During his visit last month in the Gulf region, the American president had issued another clear warning to Tehran. “We want them to be a wonderful, safe and large country, but they cannot have a nuclear weapon,” said Trump. “This is an offer that will not last forever.”

These public warnings in Tehran were considerably intensified during last week, when he started early from a G7 summit in Canada to examine strikes against Iran. On Thursday, its suggestion that the Islamic Republic had two more weeks to bow to the American requests turned out to be short -lived.

Dana Stroul, former deputy deputy secretary of defense for the Middle East, now at the Washington Institute for the Middle East policy, said that Trump’s bellicose change on Iran was in contradiction with his previous position on foreign policy.

“Trump has repeatedly expressed his preference for diplomacy, his desire to conclude an agreement and his desire to be judged by the wars that the United States does not enter,” she said.

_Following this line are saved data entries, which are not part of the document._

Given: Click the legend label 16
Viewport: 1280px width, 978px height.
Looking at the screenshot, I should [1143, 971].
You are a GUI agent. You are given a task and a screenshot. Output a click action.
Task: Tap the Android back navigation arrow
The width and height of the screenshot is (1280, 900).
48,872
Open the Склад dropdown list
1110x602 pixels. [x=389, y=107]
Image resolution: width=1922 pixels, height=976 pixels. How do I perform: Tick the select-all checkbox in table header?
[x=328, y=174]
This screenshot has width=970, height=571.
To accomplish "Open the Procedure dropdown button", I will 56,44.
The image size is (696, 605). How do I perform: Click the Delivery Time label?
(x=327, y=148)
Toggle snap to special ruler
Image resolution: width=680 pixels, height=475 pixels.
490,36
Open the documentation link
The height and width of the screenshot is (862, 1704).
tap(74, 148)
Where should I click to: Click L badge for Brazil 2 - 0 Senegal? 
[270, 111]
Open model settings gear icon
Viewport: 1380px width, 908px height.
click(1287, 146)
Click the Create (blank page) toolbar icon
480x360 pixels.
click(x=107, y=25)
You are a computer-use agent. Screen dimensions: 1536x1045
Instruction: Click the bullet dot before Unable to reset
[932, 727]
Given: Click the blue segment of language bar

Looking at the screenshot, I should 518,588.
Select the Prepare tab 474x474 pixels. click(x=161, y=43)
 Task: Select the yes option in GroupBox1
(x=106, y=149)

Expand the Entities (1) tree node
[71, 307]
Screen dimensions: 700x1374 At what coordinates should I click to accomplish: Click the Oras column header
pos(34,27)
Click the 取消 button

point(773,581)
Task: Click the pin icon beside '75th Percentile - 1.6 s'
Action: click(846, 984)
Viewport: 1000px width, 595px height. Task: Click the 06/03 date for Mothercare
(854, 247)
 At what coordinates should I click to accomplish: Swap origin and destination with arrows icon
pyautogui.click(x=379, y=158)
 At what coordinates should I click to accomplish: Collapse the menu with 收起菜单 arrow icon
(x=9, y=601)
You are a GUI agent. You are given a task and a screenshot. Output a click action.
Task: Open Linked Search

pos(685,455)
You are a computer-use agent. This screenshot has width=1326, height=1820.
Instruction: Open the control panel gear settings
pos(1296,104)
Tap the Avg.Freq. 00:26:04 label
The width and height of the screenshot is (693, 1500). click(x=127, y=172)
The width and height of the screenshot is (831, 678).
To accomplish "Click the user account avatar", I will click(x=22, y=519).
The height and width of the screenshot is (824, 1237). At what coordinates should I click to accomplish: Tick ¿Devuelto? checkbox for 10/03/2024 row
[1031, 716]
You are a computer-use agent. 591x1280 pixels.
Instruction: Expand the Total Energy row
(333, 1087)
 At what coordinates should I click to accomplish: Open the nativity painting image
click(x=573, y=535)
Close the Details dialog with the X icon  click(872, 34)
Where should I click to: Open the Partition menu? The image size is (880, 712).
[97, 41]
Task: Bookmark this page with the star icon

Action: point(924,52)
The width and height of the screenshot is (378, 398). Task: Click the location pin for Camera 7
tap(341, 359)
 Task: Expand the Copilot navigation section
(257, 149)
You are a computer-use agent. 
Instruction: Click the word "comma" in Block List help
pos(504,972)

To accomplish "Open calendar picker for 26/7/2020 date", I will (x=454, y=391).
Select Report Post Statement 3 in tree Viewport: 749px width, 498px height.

“And here we are, five months from the second administration, and he entered the United States in direct conflict with Iran, in the absence of a serious articulation for the American people on the image of intelligence, in the absence of serious commitment with the Congress …

Chris Van Hollen, a Maryland democratic senator, expressed his anger, reporting the type of internal attacks that Trump can wait in the coming days.

“The war in Iraq was also launched under false pretexts,” said Van Hollen. “The United States rightly supported the defense of Israel, but it should not have joined Netanyahu to wage this war of choice.”

Alexandria Ocasio-Cortez, the Democrat deputy in New York, called for the dismissal of Trump for taking military measures without the authorization of the US Congress. The member of the Republican Congress Thomas Massie wrote on Trump’s decision to attack: “It is not constitutional.”

But some other Republican legislators welcomed this decision.

“The decisive action of the president prevents the largest sponsor of terrorism in the world, which sings” death in America “, of obtaining the most deadly weapon on the planet. This is the first policy in America in action,” said the president of the representatives of the House of Representatives, Mike Johnson.

Trump’s action against Iran came with 51% of Americans disapproving of its performance in office, and 46.9% approving, according to the average realclearpolitics.com.

Aaron David Miller, a former negotiator of the American State Department in the Middle East now in the Endowment for International Peace Carnegie, said Trump had “a lot of politically margin” to continue fighting, especially if Iran retaliated.

But he also warned that the window may not be opened for a long time, especially if the war widen or triggered a new energy crisis. “How would it play with death with the Americans and the oil price of more than $ 100 per barrel, is another matter.”

Jack Reed, the best democrat of the Senate armed services committee, said another way: “It was a massive bet of President Trump, and no one knows if it will be paying.”